El Instituto Nacional de Antropología e Historia (INAH) presentó el hallazgo de Mundo Zoque, una cueva prehispánica localizada en Chiapas que podría aportar nueva información sobre las prácticas ceremoniales y la cosmovisión de esta antigua civilización.
El sitio fue identificado por el guía local Jairo Díaz durante uno de sus recorridos por la región de Cintalapa. Al percatarse de la existencia de una entrada inusual y encontrar vestigios en el interior, notificó a las autoridades para que especialistas realizaran las primeras investigaciones.
Durante la conferencia matutina de este viernes, encabezada por la secretaria de Gobernación, Rosa Icela Rodríguez, el director general del INAH, Joel Omar Vázquez Herrera, explicó que los trabajos arqueológicos comenzaron después de que el hallazgo fuera reportado en enero.
Los investigadores ingresaron a la cueva, ubicada en la comunidad General Lázaro Cárdenas, donde documentaron un espacio subterráneo de aproximadamente 20 metros de profundidad y 100 metros de longitud. De acuerdo con las evidencias encontradas, el lugar habría funcionado como un punto de peregrinación al que los zoques acudían para realizar peticiones relacionadas con las lluvias y las cosechas.
Entre enero y junio, los especialistas recuperaron 13 ofrendas y 179 piezas arqueológicas, principalmente objetos de cerámica correspondientes al periodo del Clásico Tardío, entre los años 600 y 900 d.C.

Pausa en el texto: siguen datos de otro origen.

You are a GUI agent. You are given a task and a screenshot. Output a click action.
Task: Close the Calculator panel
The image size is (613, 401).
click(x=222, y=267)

Los materiales presentan representaciones de jaguares, tecolotes, figuras humanas y elementos vegetales, entre ellos motivos asociados con la ceiba. Uno de los objetos más sobresalientes es un sahumador de 32 centímetros de longitud, cuyo mango está decorado con una serpiente, figura de especial importancia dentro de la tradición zoque.
La cueva también conserva formaciones naturales que fueron intervenidas por sus antiguos habitantes. Algunas estalactitas y estalagmitas fueron modificadas hasta adquirir formas que recuerdan cuerpos humanos o las fauces de una figura asociada con el monstruo de la Tierra. Además, se localizaron restos de carbón que serán analizados para establecer con mayor precisión la antigüedad de los materiales.
El proyecto contempla la participación conjunta del INAH, la Secretaría de Cultura y la Secretaría de Turismo de Chiapas, con el objetivo de proteger tanto el espacio como los objetos arqueológicos. Entre las próximas acciones se encuentran estudios mediante tecnología LiDAR, escaneo tridimensional y análisis del contenido de urnas y cajetes.
La localización de Mundo Zoque fue posible gracias a la iniciativa de Jairo Díaz, quien informó oportunamente sobre los vestigios encontrados durante sus recorridos y permitió que especialistas iniciaran la investigación de este importante sitio arqueológico.